### [Exercise]
The answer should be every line below, retyped exactly.
Task inputs Start Marker
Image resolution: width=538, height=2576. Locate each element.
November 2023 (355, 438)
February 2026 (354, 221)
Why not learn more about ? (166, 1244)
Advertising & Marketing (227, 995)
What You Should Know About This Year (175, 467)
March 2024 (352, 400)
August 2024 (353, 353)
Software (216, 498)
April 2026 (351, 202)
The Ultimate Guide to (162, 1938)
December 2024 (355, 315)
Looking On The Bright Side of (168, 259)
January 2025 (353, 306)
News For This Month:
Task inputs End Marker
### [Response below]
Image resolution: width=538, height=2576. Locate each element.
November 2023 (355, 438)
February 2026 (354, 221)
Why not learn more about ? (166, 1244)
Advertising & Marketing (227, 995)
What You Should Know About This Year (175, 467)
March 2024 (352, 400)
August 2024 (353, 353)
Software (216, 498)
April 2026 (351, 202)
The Ultimate Guide to (162, 1938)
December 2024 (355, 315)
Looking On The Bright Side of (168, 259)
January 2025 (353, 306)
News For This Month:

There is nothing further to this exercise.